■ INSTRUCTION 1 ■
Transcribe the CPAC Mexico passage between "The third objective" and "strong, left-leaning Mexico.", inclusive.
■ INSTRUCTION 2 ■
Pick up the piece on CPAC Mexico and the far right after its last sentence and keep writing it.

The far right despises Mexico’s president, who ran on an anti-neoliberalism platform and has brought in a government of equal representation of women and social programs for the poor, among other progressive measures. But Lopez Obrador has an approval rating consistently above 60% and he cannot run in the 2024 presidential elections. Mexican conservatives have been unable to gain strength and numbers by attacking AMLO. So CPAC Mexico focused on two major objectives. The first is to lay the groundwork for an ultraconservative movement to take the presidency in 2024. They even hailed their likely candidate, the former actor-turned-far-right-political activist, Eduardo Verastegui. As the second-largest economy in Latin America and US neighbor charged with stemming migrant flows to the U.S., the far-right agenda needs an allied Mexico in Latin America.

However, at CPAC the movement leaders–both national and international–made it clear that the current rightwing, in particular the conservative National Action Party, is not up to the task. Their plan involves creating a new far-right party with a religious, “family values” base, tied into the global neofascist forces represented at the conference.

The second objective is to attack Mexico’s federal decision to give women the right to choose whether to carry their pregnancies to term. Mexico recently declared it outside the purview of the state to criminalize women for aborting. In addition to working to roll back that decision, the ultraconservative movement believes that the decision will enable them to coalesce anti-abortion Catholics and evangelical forces into a movement. They are seeking to block legal abortion in Mexico and in the long game to use that campaign to build the far-right movement.

The third objective is to halt Mexican leadership in forming alliances with other progressive regions in Latin America to challenge U.S. interests. Mexico has been a leader in reviving the Community of Latin American and Caribbean States (CELAC), a regional integration body that does not include the United States and Canada. With majority left-leaning governments, the neoliberal far right seeks to undermine CELAC and other forums where the left holds sway, and to restore fizzled attempts at consolidating rightwing groupings. It cannot accomplish this goal with a strong, left-leaning Mexico.

The usually sparse crowd at CPAC Mexico included a few rows of nuns and well-heeled members of the Mexican elite. Not an impressive turn-out, but as far as the CPAC is concerned, it’s a start.

The Language of Lies, or “Flooding the Zone with Shit”

■ DATA SEGMENT ■
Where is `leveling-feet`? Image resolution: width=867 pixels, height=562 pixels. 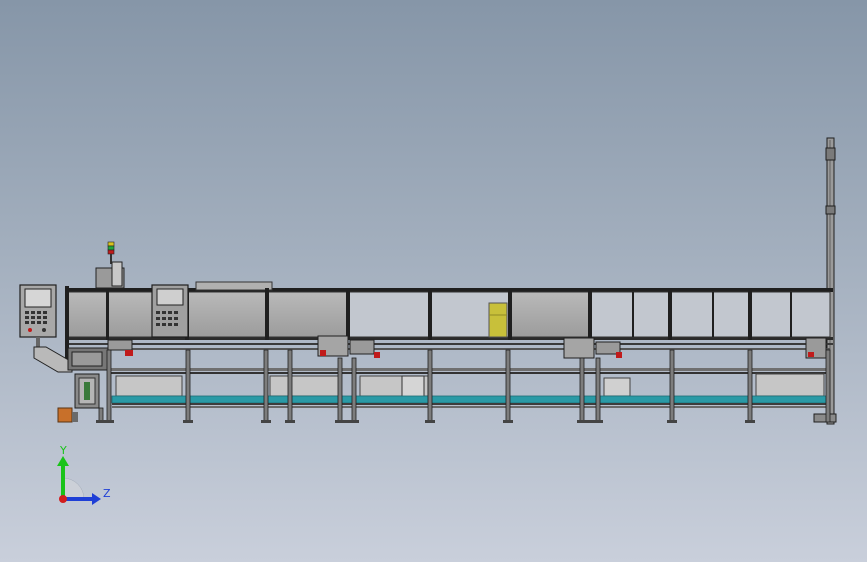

■ ANSWER BOX 1 ■
The third objective is to halt Mexican leadership in forming alliances with other progressive regions in Latin America to challenge U.S. interests. Mexico has been a leader in reviving the Community of Latin American and Caribbean States (CELAC), a regional integration body that does not include the United States and Canada. With majority left-leaning governments, the neoliberal far right seeks to undermine CELAC and other forums where the left holds sway, and to restore fizzled attempts at consolidating rightwing groupings. It cannot accomplish this goal with a strong, left-leaning Mexico.

■ ANSWER BOX 2 ■
As I listened to speakers express mounting outrage at their own fabricated threats (with almost no mention of real threats like climate change or hunger), I wondered how many of them believed the fallacies, and how many had mastered the power of post-truth communication. I suspect the second group is by far the majority, but they depend on the first group to build their movement.

Much of the task of convincing that group relies on carefully constructed language. The translator did not attempt to translate “woke”–for obvious reasons. The translation would be “despierto” or awake, and it’s difficult to demonize a normal human state of consciousness. In the rightwing culture wars, there is nothing worse than woke. In purely semantic terms then, this is a political doctrine that defines being awake as a negative civic trait.

Feminism (another trigger word in the lexicon of neocons) has taught us that there is a familiar and oppressive complacency in dichotomies: ‘We are the good guys, they are the enemy’ `We defend God, Family and Country-they attack them’, ‘If they win, they cheated. If we win, it’s because we deserve to’.  The sessions on communications extolled the virtues of “emotional” messaging to the somnambulant.

At CPAC, the narratives about themselves were the most fascinating. On the one hand, the ultraconservatives claim to be the victims of the vast conspiracies they portray. Their candidates are victims of fraud, their children victims of “grooming” and “wokeness”, and in general, societies around the globe are victims of Democrats or progressives who ‘control the media’ and spread communism (yes, the Cold War is back in force here).

On the other hand, they also consider themselves winners. The message is that they are powerful, numerous and will eventually take over. No matter that most of the politicians at CPAC Mexico are literally losers—they lost their presidential elections (Trump 2020, Bolsonaro 2022, Kast 2021, Walesa in 1995 and, crushingly, again in 2000). Not to mention Steve Bannon’s recent prison sentence, and the many CPAC speakers of negligible fame or influence beyond their own self-created and self-reinforcing spheres.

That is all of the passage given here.